Viver
Palavra de Honra | Detesto o homicídio qualificado da linguagem escrita e falada
Sara de Oliveira, redatora independente a retalho
- Já não há paciência … (se é que havia) para arte com nome de arte. A arte contemporânea quotidiana, que é a de agora e não a de outrora, acha-se muito evoluída e inovadora - acho mal. Fotos de comida? Arte. Fotos de gatos persas? Arte. Fotos de autocolantes de marcas de skate a forrar um poste aleatório? Street art. Se não me fiz entender, arte à parte, foi sem querer.
- Detesto… o homicídio qualificado da linguagem escrita e falada, designadamente ao nível da construção frásica. Exemplo português: P: Então *inserir nome de indivíduo/a/e*, como vai isso? R: Vamos-se andando.
É um detestar antiparasitário, por motivos idênticos aos de cima - não há paciência.
- A ideia… é um fio condutor, se ligado ao devido motor. Há muitas ideias de merda a sacar piões por aí, não se enganem. Eu vou tendo várias, mas não conduzo. Quem é que nunca teve a infeliz ideia de dizer que teve uma ideia em voz alta?

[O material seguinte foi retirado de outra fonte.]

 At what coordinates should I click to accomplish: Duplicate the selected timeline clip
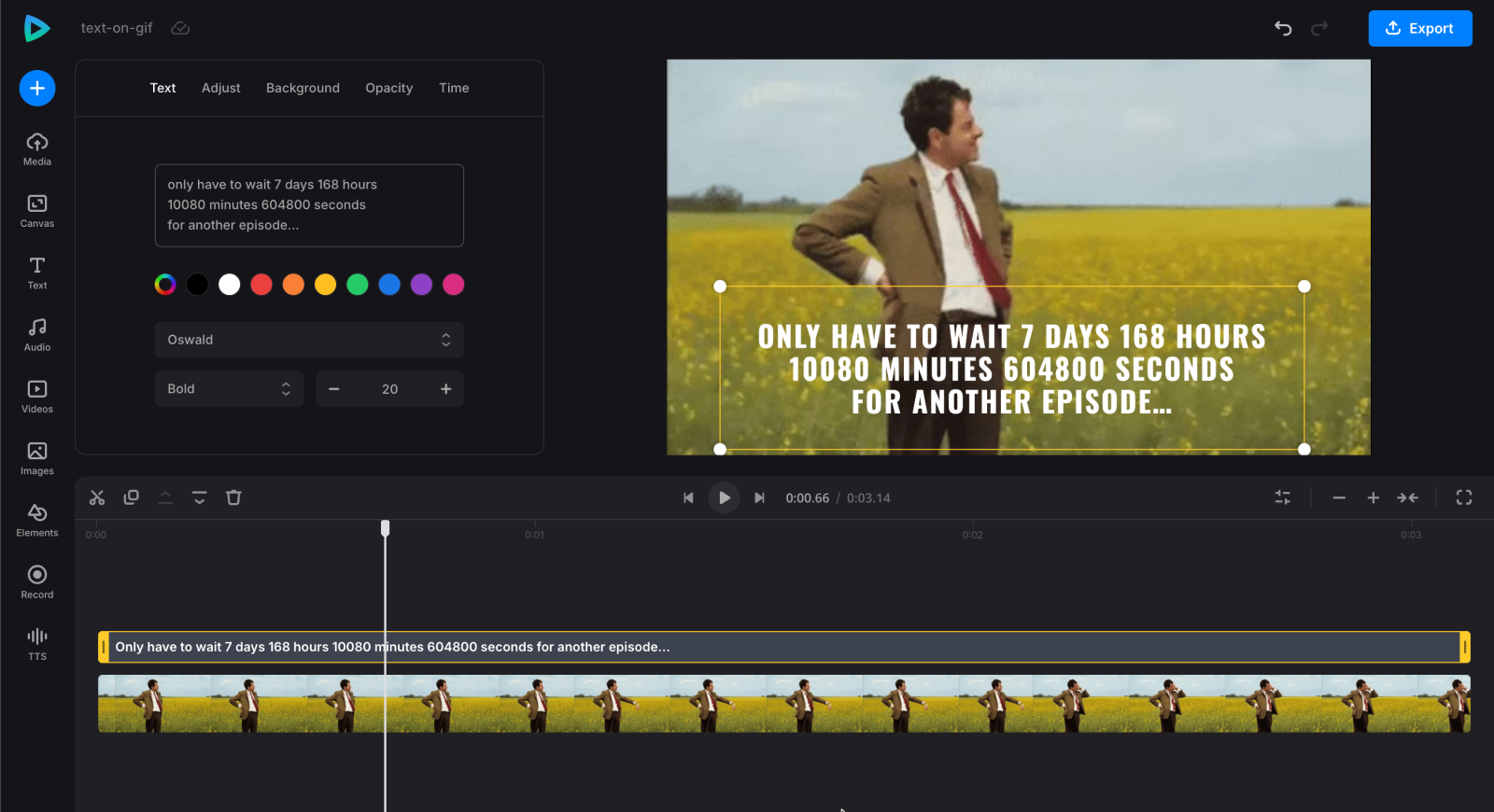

- Questiono-me se… a Adília Lopes tem, por norma, os cacarecos lá de casa simetricamente empilhados dentro de mobília provinda de feiras de velharias, ou se é tudo à balda, com gatos a urinar por cima, Nossa-Senhoras que mudam de cor com o tempo tombadas por entre as porcelanas, e napperons tingidos. Em todo o caso, não se questiona se a Adília é a Maior.
- Adoro… a especificidade do som residual das fitas de cassete. O rebobinar também tem muito que se lhe diga, mas é no resíduo que está o ganho.
- Lembro-me tantas vezes… de coisas que tenho para fazer desde o início deste ano e ainda não fiz. Mas na mesma medida em que me lembro de, quando era miúda, não conseguir dormir em condições durante um ano por culpa do Aniki Bobó. Na altura não percebi se um garoto da minha idade morria mesmo na linha de comboio, ou se estava só tudo muito mal contado em termos de argumento e direcção de fotografia. Lembro-me com mais frequência ainda de ter visto o filme demasiado cedo. Hoje em dia, já sei quem é o passarinho totó.
- Desejo secretamente… que um caça-talentos descubra o meu potencial vocal e me catapulte para o estrelato, evitando assim que eu pondere durante anos a fio inscrever-me no The Voice. Não seria para fazer a vontade à minha avó, seria mais para agilizar o processo. P.S.- este tópico também se pode categorizar como arte, se fizerdes questão.
- Tenho saudades… de quem me fez aprender que a saudade que fica é o que me reconstrói, sempre que preciso.
- O medo que tive... já não tenho, porque serviu para deixar de o ter.
- Sinto vergonha alheia… de pessoas que me tiram o protagonismo do trocadilho “alheira” neste contexto. É um mal de que padeço mas não me desfaço. Funciona quase como a desgraça emocional de um poeta - se me é roubada, fico em quebra de produtividade.
- O futuro… é incerto, como a breve viagem pelo túnel de São Martinho do Porto à noite. Tanto se pode ir a correr para ver mais depressa o que acontece à saída, assim à desgarrada, como ser-se perspicaz o suficiente para acender uma lanterna e fazer a passagem descansadinho. A panorâmica depende da velocidade.
- Se eu encontrar… fundamento para o fundo das questões, agarro na minha tralha toda e atiro-a lá para dentro. Ou para baixo, conforme a profundidade.
- Prometo… que não morro antes de ir a Florença outra vez. Só para ver se aquilo é mesmo tudo verdade ou se é só fogo de vista. Em italiano, vista alegre.
- Tenho orgulho… Nos poetas d’Orpheu. É do que melhor se pariu neste país.